▸ Task requirements:
Please reproduce the records exactly, leaving out any pictures.

▸ Data for analysis:
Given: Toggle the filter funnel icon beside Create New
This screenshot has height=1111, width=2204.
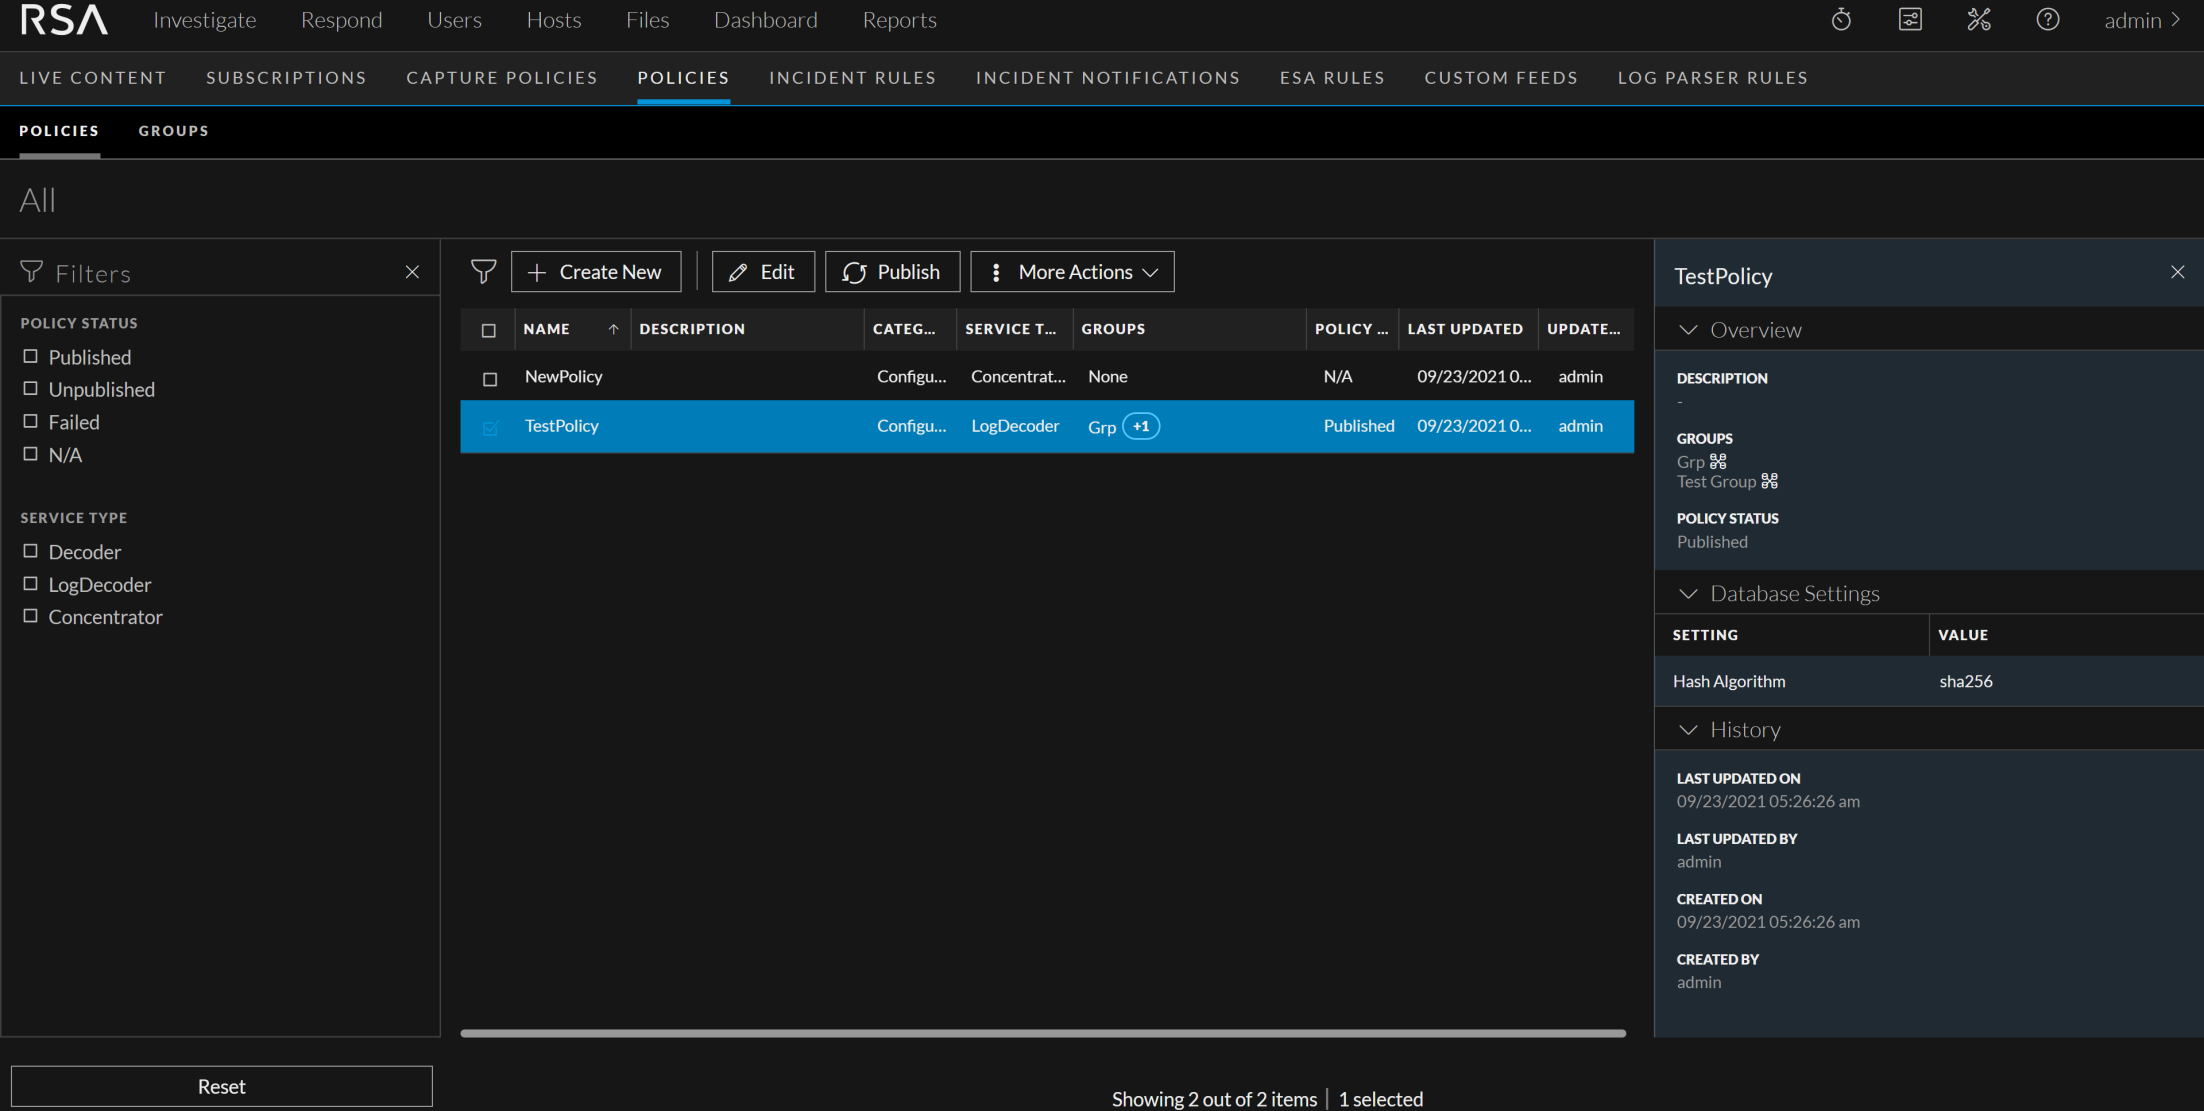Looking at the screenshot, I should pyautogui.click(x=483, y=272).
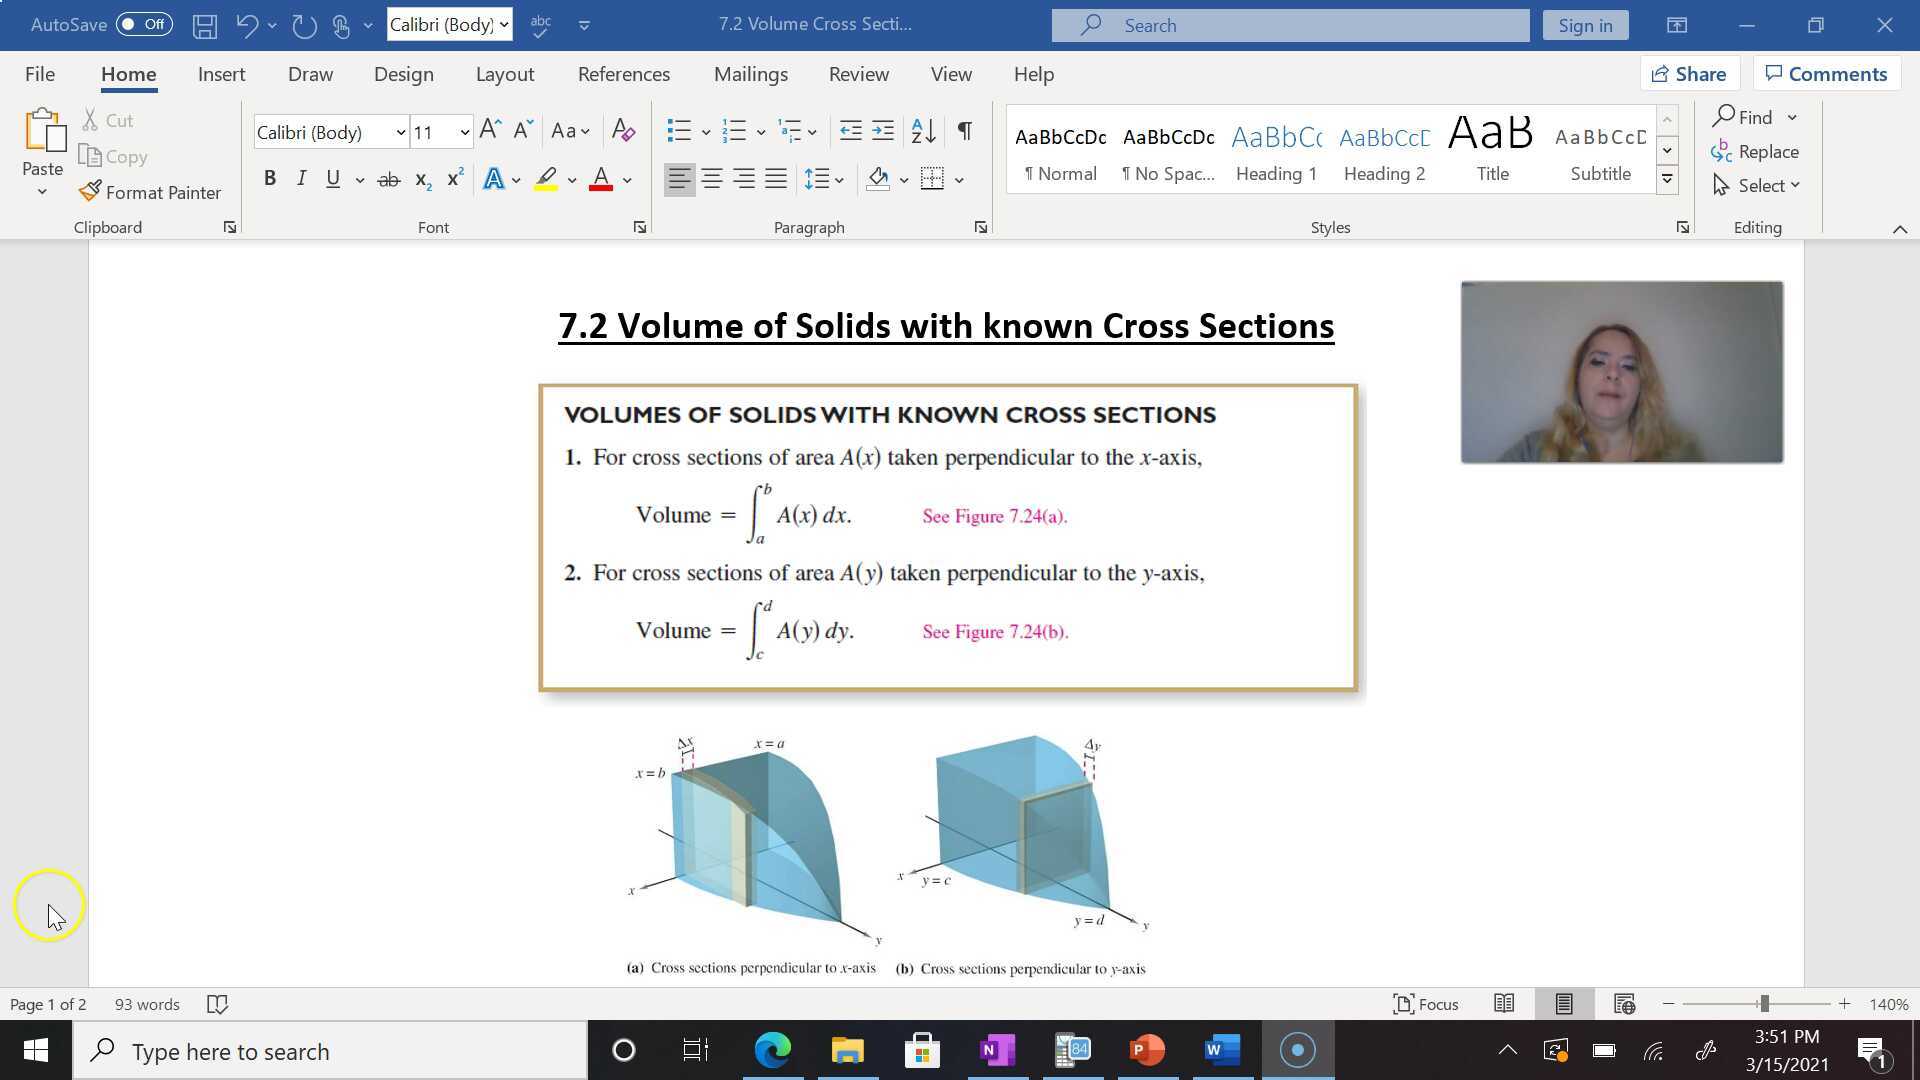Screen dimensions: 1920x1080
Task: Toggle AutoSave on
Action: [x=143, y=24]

▸ Response below:
Given: Toggle the filter funnel icon beside Create New
This screenshot has height=1111, width=2204.
Looking at the screenshot, I should pyautogui.click(x=483, y=272).
Screen dimensions: 1920x1080
Task: Toggle AutoSave on
Action: [x=143, y=24]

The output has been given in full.